The legend of Indian football, on Friday, December 23, 2022, turned 79. It wasn’t easy to lead him down the memory lane; but he eventually did and as he did, it opened a box of magical skills that dazzled thousands during his playing days.

As a youngster Inder had built a habit. In the evenings after games, he’d sit and list the goals he’d scored into a diary. Part historian, part analyst, this was his introspection. The practice lasted a few years, then the sheer number of the goals outran his log-booking. It became tough to keep count. “In my 25-year career, I must have scored 500 goals,” he says. That’s a lot of meticulous record keeping, perhaps worthy more of a historian than a footballer.

Not just any footballer either.
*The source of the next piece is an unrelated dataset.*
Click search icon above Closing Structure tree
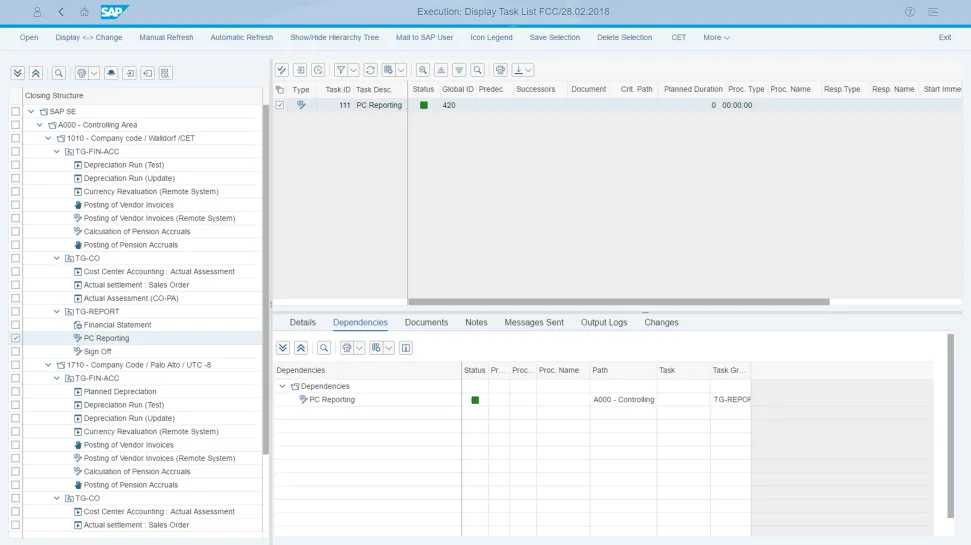Viewport: 971px width, 545px height. [59, 73]
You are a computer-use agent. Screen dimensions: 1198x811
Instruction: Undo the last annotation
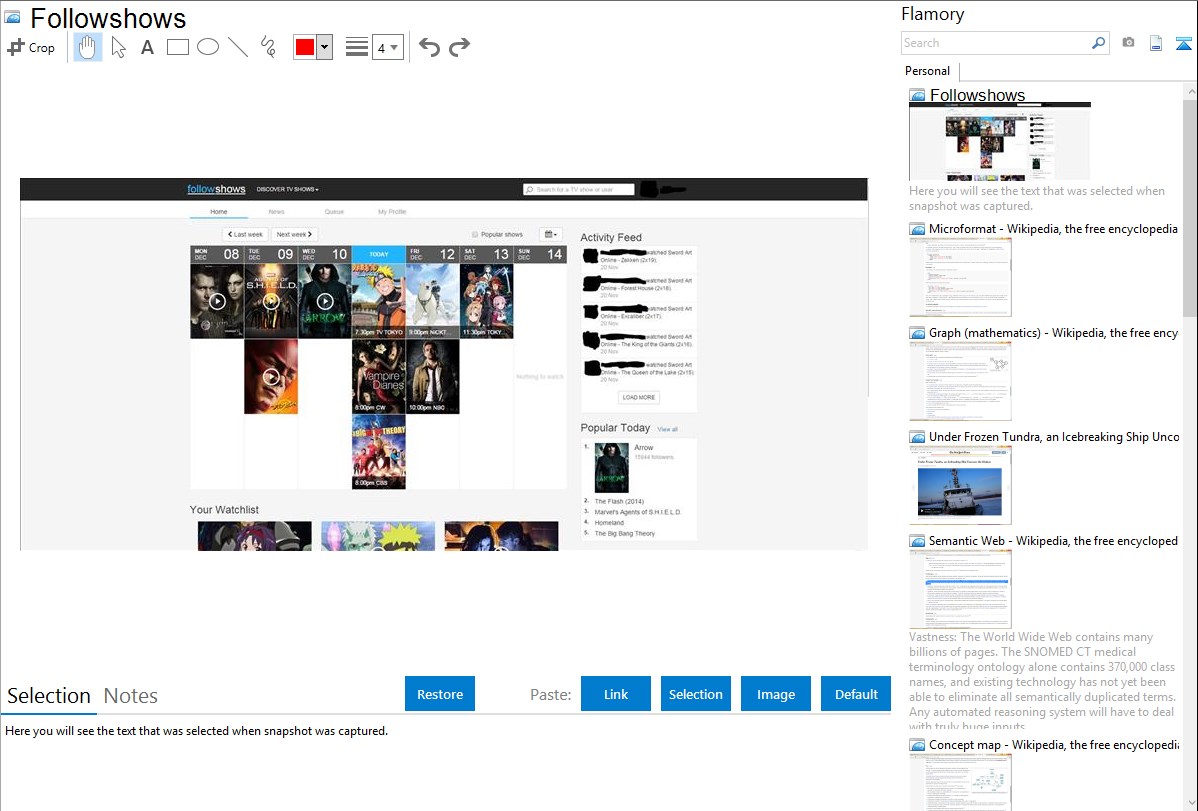429,47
He was an unbelievable goal scorer who scored barely believable goals, and at a rate unsurpassed. In the 1974-75 Santosh Trophy season alone he scored a record 23 goals in only seven outings — a hat-trick against Bengal in the final against Bengal in the final — leading the line and leading a rout as Punjab powered to the title. “Punjab scored 44 goals and my share was more than half of them”, he says.

The eager youngster is now a respected, retired, fabled sage, yet the timidity and the hesitation to talk about himself remains intact. He never talks about his goals, preferring instead to focus on what they, the teams he was a part of, achieved while he was with them. “We were coached by the legendary Jarnail Singh, a hard taskmaster, who had us in camp for a month before the tournament,” he says. “There was a good feeling all around.”
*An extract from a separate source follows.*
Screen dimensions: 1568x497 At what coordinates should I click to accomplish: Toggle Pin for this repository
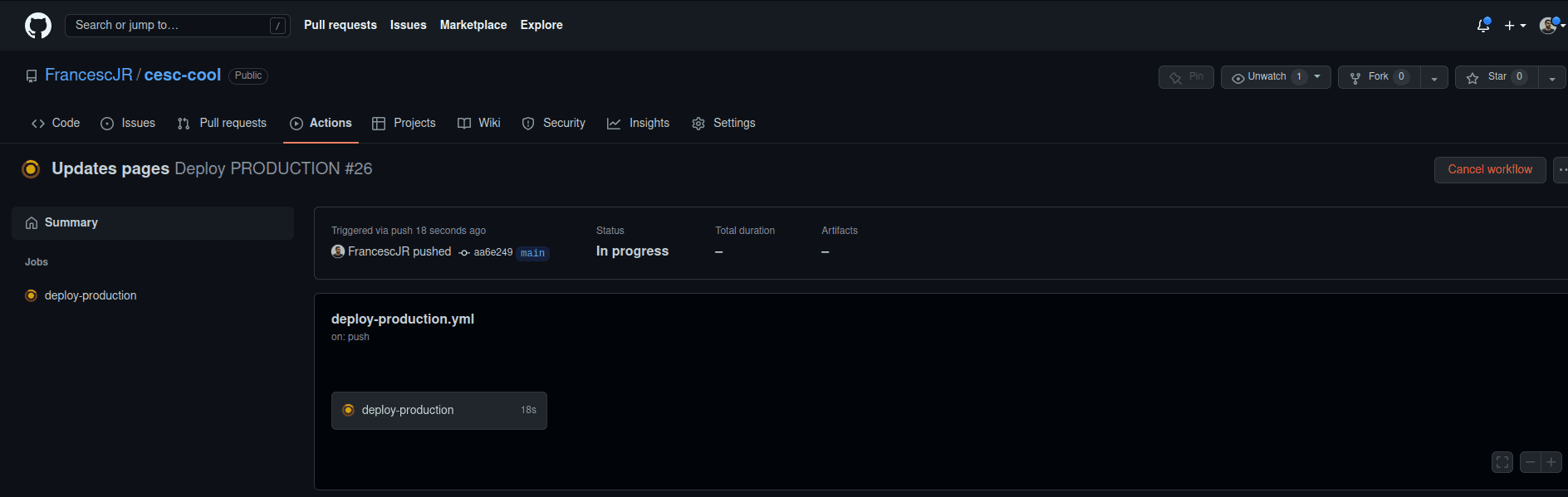(x=1186, y=77)
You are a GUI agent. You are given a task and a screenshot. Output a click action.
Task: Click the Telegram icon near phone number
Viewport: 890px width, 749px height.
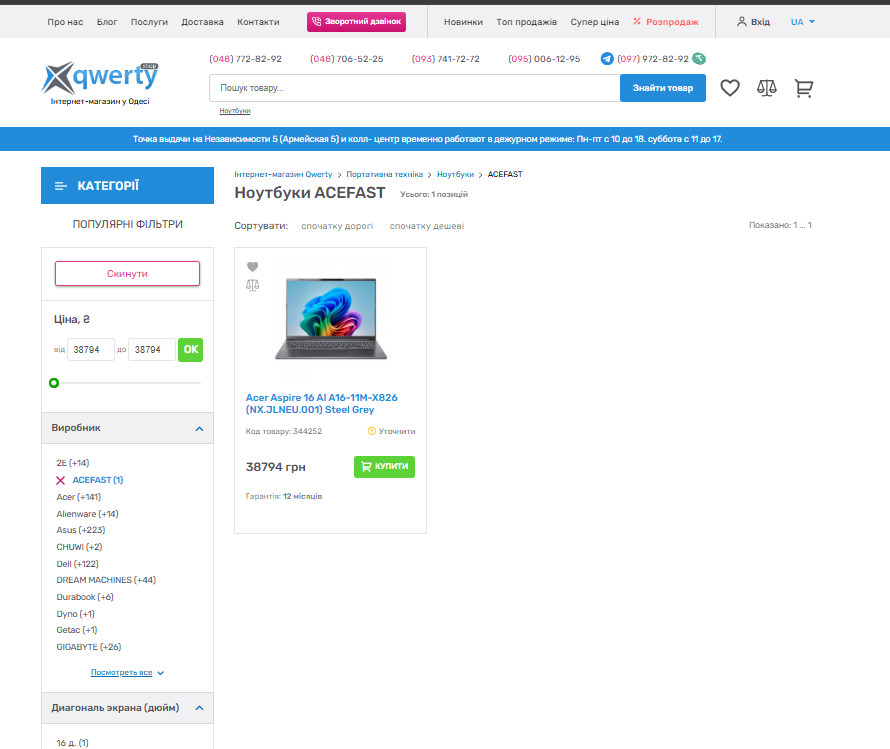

“Goal scoring is not an individual pursuit,” Inder says. “In our time there was no one logging passes, assists and all that, but when you scored a goal, you knew it was just the end of something that had taken a lot of work prior also. There were always a lot of people involved. Everyone did their jobs, and mine was to score goals.”

Yes, sure, but goalscoring is an art form, and goalscorers superstars. In the rock band that is a football team, the goal scorer is the lead singer, the frontman, Mick Jagger, John Lennon, Jim Morrison rolled in one. Outspoken, brash, flamboyant, swashbuckling… words that exist in a dimension that Inder does not inhabit. He is humble, reticent, and, even now, reluctant to talk about his own brilliance and all those years at the top of the game.
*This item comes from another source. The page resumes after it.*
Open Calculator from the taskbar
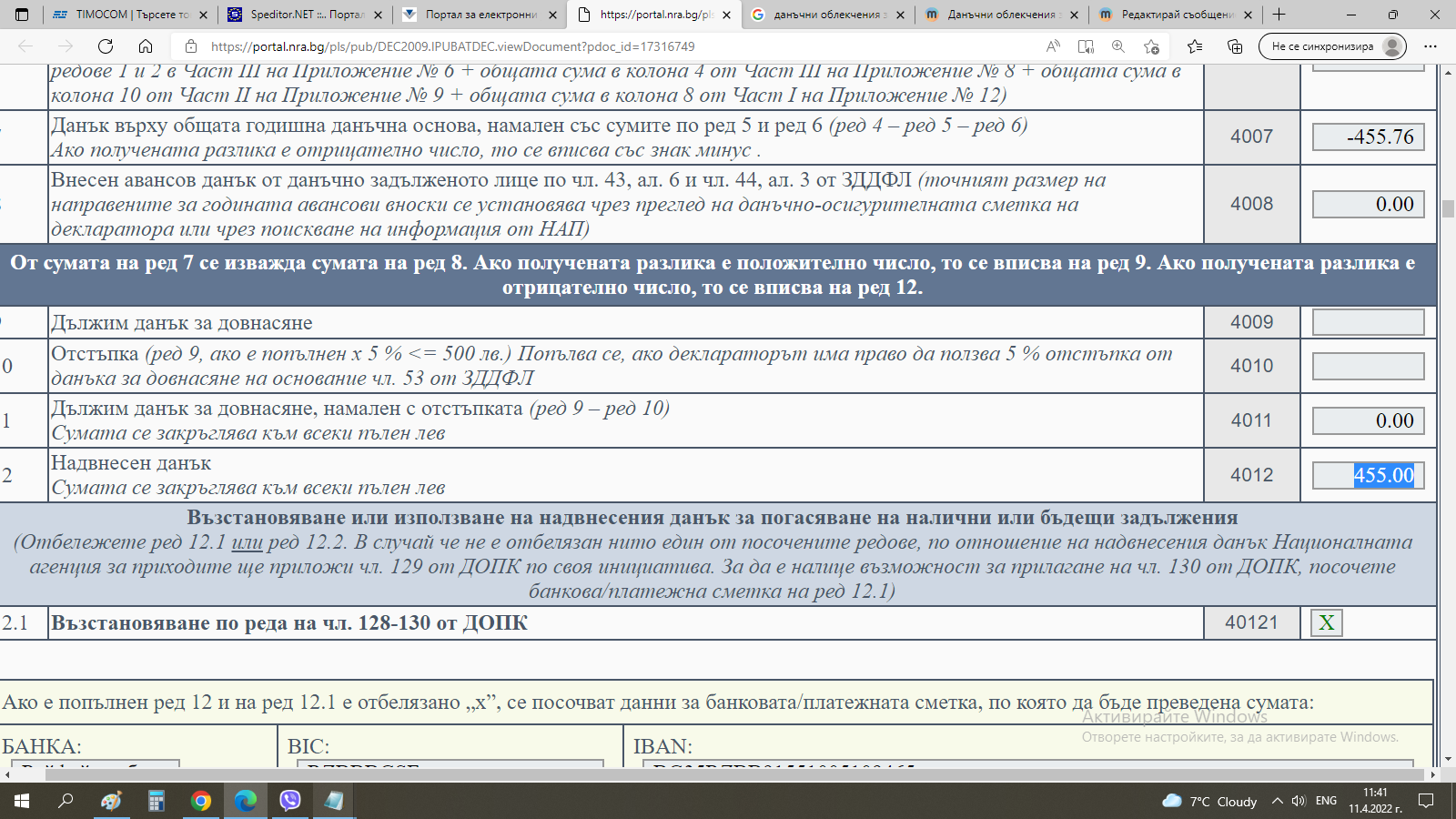This screenshot has height=819, width=1456. coord(157,801)
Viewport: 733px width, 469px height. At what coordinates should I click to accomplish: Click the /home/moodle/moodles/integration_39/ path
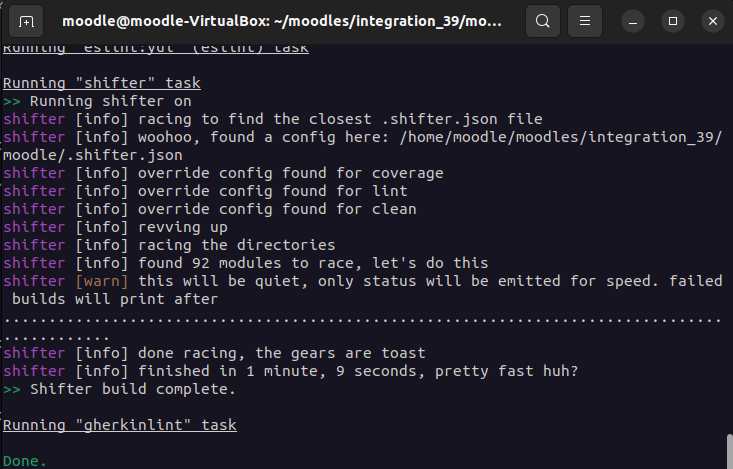pyautogui.click(x=561, y=137)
This simplicity has passed through generations. Inder’s own father was a farmer and his mother a homemaker. There was no root for football and yet when he went to school, he played it, his talent obvious to everyone around. He ended up the top-scorer in the All India School Games in 1960 and ‘61, while also doubling up as a sprinter at state-level competitions — something, he says, that helped him as a striker. He started playing for Leaders Club in school, before earning a professional contract with them at 19.

Inder’s brilliance on the pitch predated his exploits in the Santosh Trophy of course. He made his India debut against South Korea at the AFC Asian Cup in Tel Aviv on the day Prime Minister Jawaharlal Nehru passed away, the match thrown into jeopardy because of what had happened. As it was though, the game went on, and Inder scored India’s second in a 2-0 win. He was feted at the tournament, finishing as the joint top scorer as India lost out on the title to hosts Israel.

Inder’s quick feet, natural stamina and uncanny ability to find the goal won him many admirers, even offers from abroad. For him, not those allures. He stayed home, where he loved to play, and where they loved him playing. “Mohun Bagan and East Bengal would always send people to Phagwara to convince me to join them,” he says. “I sent them back politely.”

With the Santosh Trophy geared to kick off — on his 79th birthday no less — Inder’s record will stand up to scrutiny again, if not to be broken, then at the very least to be paid homage to. The tournament itself was a huge success in Malappuram last time out, huge crowds gracing the stage as Kerala, the hosts, ran out champions. In a manner not seen too often, a lot of those players became legends, cult heroes at the very least.

“The Santosh trophy does that,” Inder says. “Many of us also went on to cement our names in folklore. I may have got the goals, but without Manjit Singh and Harjinder Singh we would not have been so dominant. It was a team of personality, of character.”